What you are asked to do: Rewrite every line of the data below, including the requests, but increase each coordinate in the answers by 65. Omit the pictures from your answer.

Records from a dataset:
........
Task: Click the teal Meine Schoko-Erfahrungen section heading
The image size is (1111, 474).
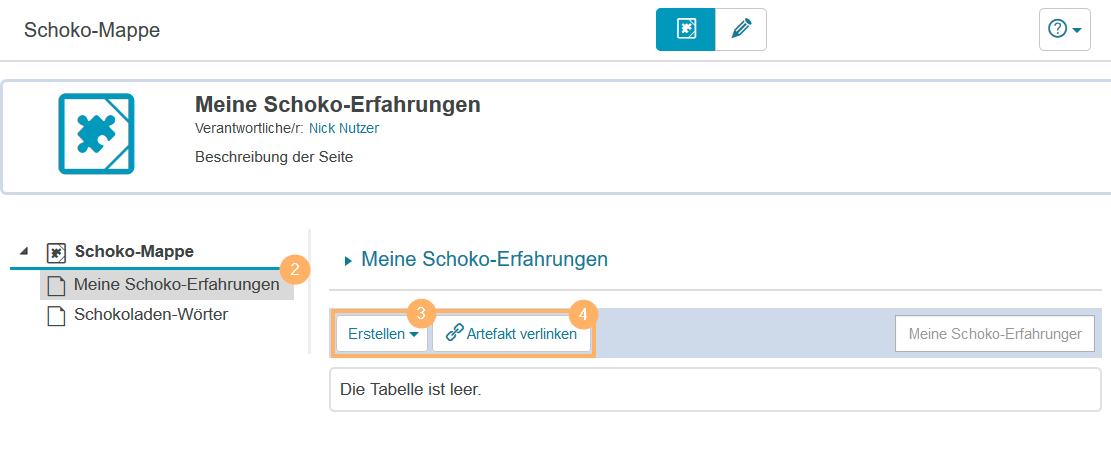Action: pyautogui.click(x=484, y=259)
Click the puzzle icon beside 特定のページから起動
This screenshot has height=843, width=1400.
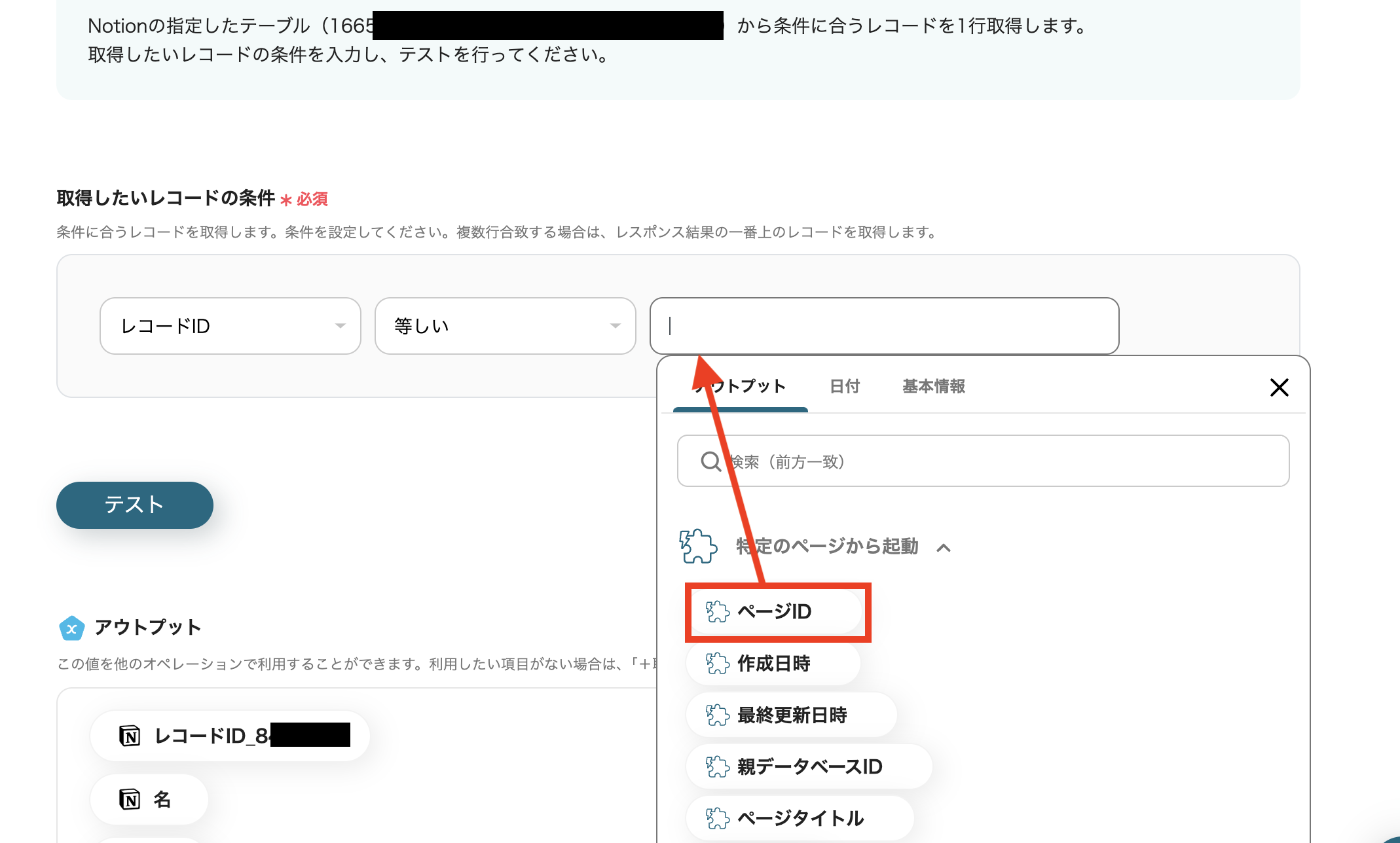(x=697, y=546)
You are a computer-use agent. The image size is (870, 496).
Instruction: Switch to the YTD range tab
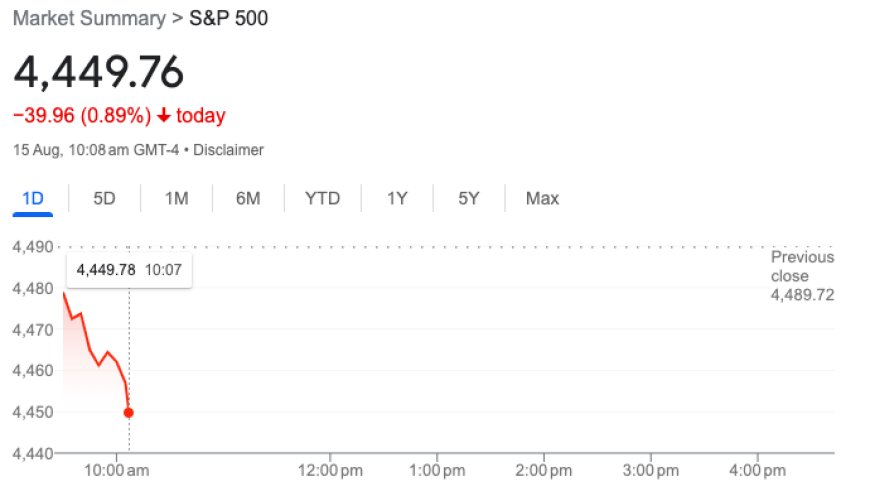pos(323,198)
........
Reply:
Task: Click the teal Meine Schoko-Erfahrungen section heading
The image size is (1111, 474).
Action: pyautogui.click(x=549, y=324)
Click the puzzle icon beside 特定のページから起動
This screenshot has height=843, width=1400.
(x=762, y=611)
You are a computer-use agent. The image size is (870, 496).
Instruction: Switch to the YTD range tab
pos(388,263)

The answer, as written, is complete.